>> Start Text segment

Wednesday morning, I dared the rush hour traffic on PCH heading north to Santa Monica. It was my day off and I decided to spend a part of it with a few of my blogger friends at the opening of a new Bristol Farms store on Wilshire Boulevard, as guests of Melissa’s Produce and the store management.

You can send me to Tiffany’s and I’d probably meander around the aisles for a few moments just to show good graces before exiting in haste with sighs of relief. On the other hand, exploring a brand new grocery store filled with the most delectable food stuff is definitely a reason to get excited.

Right at the entrance to the store I was greeted by a bright display of Melissa’s Hatch chiles – a reminder of Bristol Farms’ efforts to offer the most seasonal, local, natural, organic, and community-driven produce. These New Mexico chiles are in season for only a few weeks in August and September, and now is the time to get a box or two, roast them (either at home or at one of the roasting events scheduled throughout southern California), freeze them, and bask in the happy thought that come January, you can start the pot of Chile Verde, or enjoy Hatch Chiles Rellenos at any time.

Hatch Chile Products at Bristol Farms from bibberche.comI have Melissa’s Hatch Chile Cookbook, but as I walked around the store, I encountered a few items that used Hatch chiles in the most creative ways. OK, corn bread and cheese might be somewhat expected, but trail mix and sushi? Definitely intriguing and, in the case of trail mix, seriously addictive.

I spent a few hours weaving around the aisles, impressed by the choices and delighted by the knowledge, passion, and zeal of the employees. Having my friends by my side made this experience even more enjoyable.

We took turns snapping the photos  and admiring the vibrant colors of the fresh and versatile produce section.

>> End Text segment
>> Start Input for this task

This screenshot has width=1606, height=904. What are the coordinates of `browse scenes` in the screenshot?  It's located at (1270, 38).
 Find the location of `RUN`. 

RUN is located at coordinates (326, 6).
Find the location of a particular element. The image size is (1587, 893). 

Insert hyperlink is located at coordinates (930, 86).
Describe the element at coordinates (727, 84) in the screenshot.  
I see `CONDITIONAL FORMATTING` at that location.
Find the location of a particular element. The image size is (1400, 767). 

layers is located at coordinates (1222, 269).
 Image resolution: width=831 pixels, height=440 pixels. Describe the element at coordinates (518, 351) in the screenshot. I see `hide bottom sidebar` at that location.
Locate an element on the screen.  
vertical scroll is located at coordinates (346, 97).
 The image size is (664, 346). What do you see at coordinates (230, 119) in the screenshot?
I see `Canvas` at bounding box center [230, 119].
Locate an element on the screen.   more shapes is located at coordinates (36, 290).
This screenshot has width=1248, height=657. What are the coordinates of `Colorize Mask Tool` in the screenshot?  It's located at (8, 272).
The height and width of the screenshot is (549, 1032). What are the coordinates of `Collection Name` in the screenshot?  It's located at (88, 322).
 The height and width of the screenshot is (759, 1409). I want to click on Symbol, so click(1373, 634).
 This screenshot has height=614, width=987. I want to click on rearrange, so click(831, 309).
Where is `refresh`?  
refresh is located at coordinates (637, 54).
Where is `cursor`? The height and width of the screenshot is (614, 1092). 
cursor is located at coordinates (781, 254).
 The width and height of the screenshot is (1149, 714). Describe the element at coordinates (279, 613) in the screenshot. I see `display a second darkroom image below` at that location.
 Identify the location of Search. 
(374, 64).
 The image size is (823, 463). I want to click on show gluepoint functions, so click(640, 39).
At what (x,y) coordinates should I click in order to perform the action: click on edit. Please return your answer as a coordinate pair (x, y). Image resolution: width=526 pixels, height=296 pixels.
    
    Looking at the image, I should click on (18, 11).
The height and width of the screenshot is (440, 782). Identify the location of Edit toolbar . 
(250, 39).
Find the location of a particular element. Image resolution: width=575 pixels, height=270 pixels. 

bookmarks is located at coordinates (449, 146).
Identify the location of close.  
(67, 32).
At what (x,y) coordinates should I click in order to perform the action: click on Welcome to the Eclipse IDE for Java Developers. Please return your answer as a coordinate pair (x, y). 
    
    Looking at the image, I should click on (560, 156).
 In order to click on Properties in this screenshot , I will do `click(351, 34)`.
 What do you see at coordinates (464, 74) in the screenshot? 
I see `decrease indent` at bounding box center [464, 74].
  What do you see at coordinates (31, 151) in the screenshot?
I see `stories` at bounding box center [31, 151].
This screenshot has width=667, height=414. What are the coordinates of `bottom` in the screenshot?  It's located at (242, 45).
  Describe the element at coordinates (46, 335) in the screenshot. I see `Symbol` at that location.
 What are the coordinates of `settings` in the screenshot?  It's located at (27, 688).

>> End Input for this task

Set problem A –
Answer these questions about the Bristol Farms post:
(i) On what day of the week did the drive to Santa Monica happen?
(ii) In which months are the New Mexico chiles in season?
(iii) Which Hatch chile item is described as seriously addictive?
Set problem B –
Lay out the lines of the listing as a Markdown table with columns "No." and "Line", starting at the line that contains "Find the location of a particular element. Image" and ending at the last line of the listing. Give one row per line and leave out blank lines.

Full solution A –
(i) Wednesday
(ii) August and September
(iii) Trail mix

Full solution B –
| No. | Line |
|---|---|
| 1 | Find the location of a particular element. Image resolution: width=575 pixels, height=270 pixels.  |
| 2 | bookmarks is located at coordinates (449, 146). |
| 3 | Identify the location of close.   |
| 4 | (67, 32). |
| 5 | At what (x,y) coordinates should I click in order to perform the action: click on Welcome to the Eclipse IDE for Java Developers. Please return your answer as a coordinate pair (x, y).  |
| 6 |     Looking at the image, I should click on (560, 156). |
| 7 |  In order to click on Properties in this screenshot , I will do `click(351, 34)`. |
| 8 |  What do you see at coordinates (464, 74) in the screenshot?  |
| 9 | I see `decrease indent` at bounding box center [464, 74]. |
| 10 |   What do you see at coordinates (31, 151) in the screenshot? |
| 11 | I see `stories` at bounding box center [31, 151]. |
| 12 | This screenshot has width=667, height=414. What are the coordinates of `bottom` in the screenshot?  It's located at (242, 45). |
| 13 |   Describe the element at coordinates (46, 335) in the screenshot. I see `Symbol` at that location. |
| 14 |  What are the coordinates of `settings` in the screenshot?  It's located at (27, 688). |